De plus en plus médiatisé au cours du XXe siècle, le sport est peu à peu devenu une tribune politique dont les enjeux stratégiques concurrencent parfois les exploits physiques. Les grands événements sportifs peuvent désormais être suivis par des millions de personnes à travers le monde, faisant ainsi du pays hôte et des participants les cibles de l’attention internationale et permettant aux acteurs politiques d’utiliser l’image de leur pays ainsi véhiculée pour initier ou influencer des négociations internationales. C’est ce qu’on appelle la diplomatie du sport.
Comment le sport peut-il pacifier des relations ?
Des accomplissements sportifs peuvent participer au prestige d’un État et diffuser une image positive auprès de l’opinion publique internationale, renforçant ainsi ce qui, en politique internationale, est connu sous le nom de soft power (puissance douce), c’est-à-dire la capacité pour un État d’utiliser son influence politique, économique ou culturelle pour peser sur les actions ou abstentions de ses pairs. Il est donc possible que le prestige footbalistique de l’Espagne nous conduise inconsciemment à modifier positivement notre image de ce pays pourtant en difficulté financière.
L’instrumentalisation politique du sport peut avoir des retombées positives ou négatives sur les relations internationales, mais ne sera jamais qu’un prétexte à des évolutions préalablement voulues par les États. En effet, lorsqu’entre deux États la situation politique est tendue, le sport peut servir de vecteur de rapprochement à condition qu’il existe une réelle volonté d’évolution. Le sport sert alors de prétexte pour déclencher la reprise des relations cordiales, mais doit s’inscrire dans une stratégie globale.
L’organisation de l’événement elle-même nécessite une dialogue diplomatique : il faut déterminer la date et le lieu de la rencontre en tenant compte des intérêts politiques de tous les États participants et il faut ajuster à l’ampleur politique de l’événement le grade des dignitaires qui s’y rendront. La présence de diplomates à cette occasion donnera en effet lieu à des discussions informelles, très libres et sans enjeu officiel, ce qui facilite les prises de contact.
L’Inde et le Pakistan sont de grands adeptes de cette méthode : leur enthousiasme commun pour le cricket permet une grande médiatisation et une instrumentalisation politique des matchs les opposants, ce qui a conduit jusqu’en 2005 à de remarquables rapprochements entre ces deux États malgré l’importance de leurs désaccords.
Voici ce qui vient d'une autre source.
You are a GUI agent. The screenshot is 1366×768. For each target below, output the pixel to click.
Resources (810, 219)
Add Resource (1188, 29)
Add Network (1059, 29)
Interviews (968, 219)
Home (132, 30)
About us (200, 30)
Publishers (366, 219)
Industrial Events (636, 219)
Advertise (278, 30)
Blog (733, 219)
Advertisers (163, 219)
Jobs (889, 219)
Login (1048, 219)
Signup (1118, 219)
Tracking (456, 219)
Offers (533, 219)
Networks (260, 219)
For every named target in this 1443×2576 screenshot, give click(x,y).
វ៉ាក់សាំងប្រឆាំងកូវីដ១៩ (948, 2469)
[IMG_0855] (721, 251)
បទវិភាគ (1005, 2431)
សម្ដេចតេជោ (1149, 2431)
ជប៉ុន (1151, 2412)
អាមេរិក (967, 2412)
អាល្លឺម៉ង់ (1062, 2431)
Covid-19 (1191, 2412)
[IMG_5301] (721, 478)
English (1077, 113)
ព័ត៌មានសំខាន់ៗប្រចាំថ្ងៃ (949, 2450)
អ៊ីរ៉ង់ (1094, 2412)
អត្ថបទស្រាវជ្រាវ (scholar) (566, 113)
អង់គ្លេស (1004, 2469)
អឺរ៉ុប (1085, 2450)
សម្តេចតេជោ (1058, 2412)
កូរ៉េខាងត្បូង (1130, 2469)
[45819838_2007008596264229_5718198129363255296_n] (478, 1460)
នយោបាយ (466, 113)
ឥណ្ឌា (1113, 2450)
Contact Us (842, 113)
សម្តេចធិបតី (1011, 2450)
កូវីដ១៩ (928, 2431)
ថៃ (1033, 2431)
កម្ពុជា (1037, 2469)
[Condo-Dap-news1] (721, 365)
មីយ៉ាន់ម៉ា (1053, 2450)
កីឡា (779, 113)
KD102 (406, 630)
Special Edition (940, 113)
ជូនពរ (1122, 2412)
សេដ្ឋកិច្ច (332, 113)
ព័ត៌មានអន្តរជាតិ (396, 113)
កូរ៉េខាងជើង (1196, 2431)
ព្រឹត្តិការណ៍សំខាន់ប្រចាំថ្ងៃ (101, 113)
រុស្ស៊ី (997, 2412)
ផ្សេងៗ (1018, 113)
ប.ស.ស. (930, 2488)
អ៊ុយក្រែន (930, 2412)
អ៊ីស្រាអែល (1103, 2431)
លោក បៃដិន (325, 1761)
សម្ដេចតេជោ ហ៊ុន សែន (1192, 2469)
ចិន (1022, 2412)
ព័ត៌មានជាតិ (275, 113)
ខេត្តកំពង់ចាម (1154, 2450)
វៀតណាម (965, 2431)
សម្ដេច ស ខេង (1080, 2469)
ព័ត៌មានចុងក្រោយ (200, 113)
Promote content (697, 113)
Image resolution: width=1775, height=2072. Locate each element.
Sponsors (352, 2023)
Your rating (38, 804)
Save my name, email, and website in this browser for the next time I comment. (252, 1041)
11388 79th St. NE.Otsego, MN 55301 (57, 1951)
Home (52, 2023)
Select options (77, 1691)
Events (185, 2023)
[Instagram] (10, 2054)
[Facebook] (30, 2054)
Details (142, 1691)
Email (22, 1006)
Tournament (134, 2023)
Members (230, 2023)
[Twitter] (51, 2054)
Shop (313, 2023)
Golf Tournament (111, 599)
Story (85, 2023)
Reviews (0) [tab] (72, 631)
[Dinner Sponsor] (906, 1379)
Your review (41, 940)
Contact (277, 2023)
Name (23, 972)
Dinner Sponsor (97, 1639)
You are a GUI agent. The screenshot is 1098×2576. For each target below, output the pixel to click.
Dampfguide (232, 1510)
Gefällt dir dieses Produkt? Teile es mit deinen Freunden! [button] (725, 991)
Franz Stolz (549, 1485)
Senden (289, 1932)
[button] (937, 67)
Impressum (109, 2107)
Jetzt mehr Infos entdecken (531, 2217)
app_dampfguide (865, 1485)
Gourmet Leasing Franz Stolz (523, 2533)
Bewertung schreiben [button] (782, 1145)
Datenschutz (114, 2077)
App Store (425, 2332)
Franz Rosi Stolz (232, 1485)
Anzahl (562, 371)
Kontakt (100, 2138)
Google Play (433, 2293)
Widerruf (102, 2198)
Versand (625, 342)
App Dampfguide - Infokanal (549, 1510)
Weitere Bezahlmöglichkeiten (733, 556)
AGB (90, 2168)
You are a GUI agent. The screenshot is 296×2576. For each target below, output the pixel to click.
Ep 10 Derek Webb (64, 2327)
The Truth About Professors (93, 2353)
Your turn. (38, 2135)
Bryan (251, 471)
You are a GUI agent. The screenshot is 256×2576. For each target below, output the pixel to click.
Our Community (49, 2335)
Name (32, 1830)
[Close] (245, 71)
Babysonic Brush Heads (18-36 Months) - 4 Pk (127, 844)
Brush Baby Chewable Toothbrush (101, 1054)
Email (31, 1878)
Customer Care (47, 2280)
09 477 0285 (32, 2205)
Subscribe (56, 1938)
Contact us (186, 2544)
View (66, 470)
Le ping-pong a également joué un rôle important dans l’histoire de la diplomatie : alors que la Guerre Froide limitait tout contact direct entre les grandes puissances, l’équipe américaine de ping-pong fut invitée en 1971 à se rendre une semaine en Chine. Un an plus tard, ce fut au tour du Président Nixon de rendre visite à Mao Zedong, incitant alors le Premier Ministre chinois à affirmer que « jamais auparavant dans l’Histoire le sport n’avait été utilisé si efficacement au service de la diplomatie internationale ». En novembre 2011, le ping-pong conduisit à nouveau des puissances rivales à se rassembler lors d’un événement sportif au Qatar, où furent invités (entre autre) la Corée du Nord et la Corée du Sud, l’Inde et le Pakistan, la Chine et les Etats-Unis.
Le sport, grand sauveur de l’humanité ? Pas sûr !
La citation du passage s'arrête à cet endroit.